It has been reported that football was introduced to the locals in the 1920s by Rev. Henry Rogers and remains the island’s favourite sport. Rose, Henry’s wife wrote about informal kick-a-bouts continuing for years and fast became a part of Tristanian culture. The islanders would split themselves into two teams and play friendly matches, especially on dates of special occasions, such as weddings, christenings etc. In fact, it seems the sport grew so popular that if there was any excuse for football to be played, then the Islanders were game.
In 1940 Tristan da Cunha’s footballers played their first international game against the crew of a Norwegian ship. Unfortunately, no record remains of the score. In the ensuing years, the beautiful game flourished with the Islanders playing matches against crews from vessels of various nationalities, including ships from the Royal Navy.

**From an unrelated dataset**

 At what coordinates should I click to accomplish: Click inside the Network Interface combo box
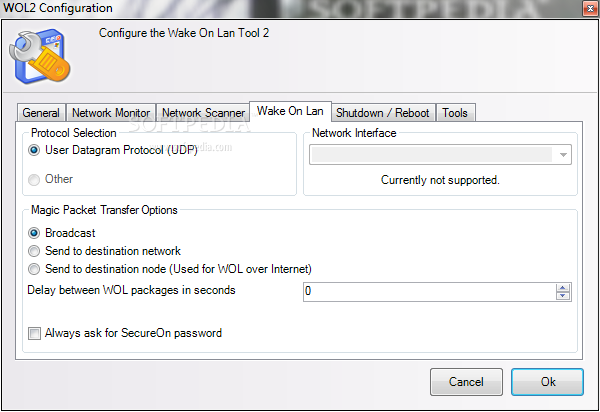tap(440, 155)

The entire population of Tristan da Cunha was evacuated to England in 1961 due to the eruption of the volcano, St Mary’s Peak. They returned two years later. Football lost some of its popularity after they returned to their homes in 1963 but if we fast forward 37 years, something was introduced that changed everything virtually overnight. Televised football. Whilst this was a good thing in that it restored interest in football, it had the inevitable consequence of islanders now walking around in ‘Rooney’ shirts.
After watching football on television, a group of islanders, led by a gentleman by the name of Leon Glass, decided that they would start their own football team.

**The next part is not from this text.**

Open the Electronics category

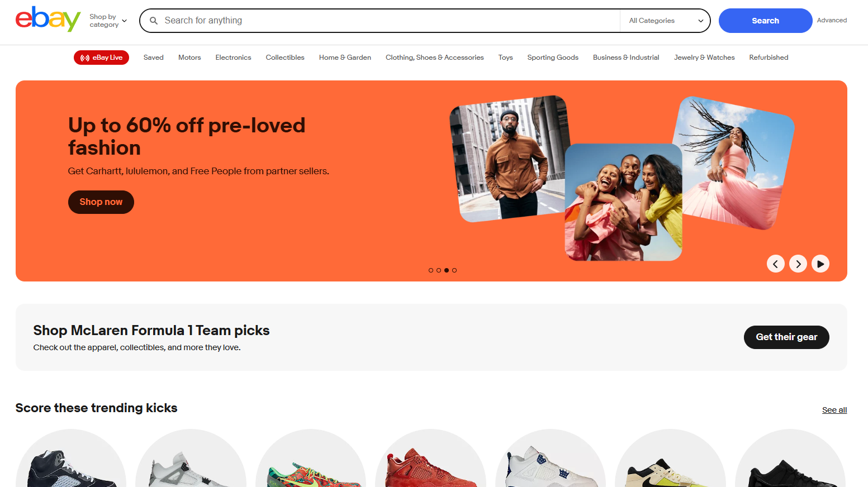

Tristan da Cunha FC was formed in 2002. A local fishing company bought them a kit (white shirts and blue shorts) They had a very basic pitch on American Field, named in recognition of the American forces stationed there during the war. However, opponents were in short supply. It was a case of waiting for visiting opponents and sometimes years might go by without any opportunities to play foreign opposition. Their first match was against a South African fishing vessel and they lost 10-6.

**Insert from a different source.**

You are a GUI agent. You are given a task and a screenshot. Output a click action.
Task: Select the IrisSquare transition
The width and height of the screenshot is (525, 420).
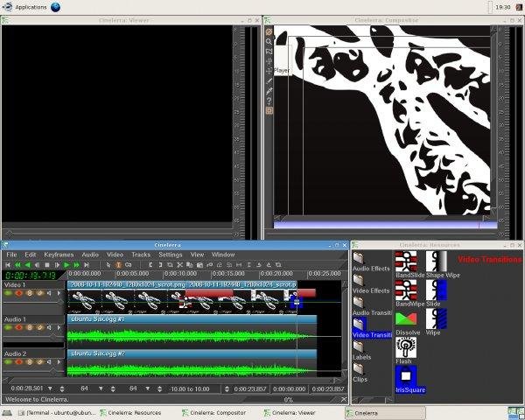tap(405, 378)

It seems unlikely that another club will form on the island. However, Glass insists that the islanders are still avid football fans. “The Islanders are extremely supportive of the team” he says, before continuing: “we always have a good turnout for our games”.
The remoteness of Tristan da Cunha makes it virtually impossible for the team to travel abroad to play against foreign opposition. The island has no airport.
In recent times, the club’s numbers have dropped to a level whereby only 5-a-side matches are being played. The ‘accolade’ of being the most remote team in the world hangs like Coleridge’s albatross round the neck of its players. They neither cherish nor value this fact and without opponents to test themselves against, the existence of the club is under great threat. But the flame still burns and for now, at least, TDC FC remain the most remote football team on the planet.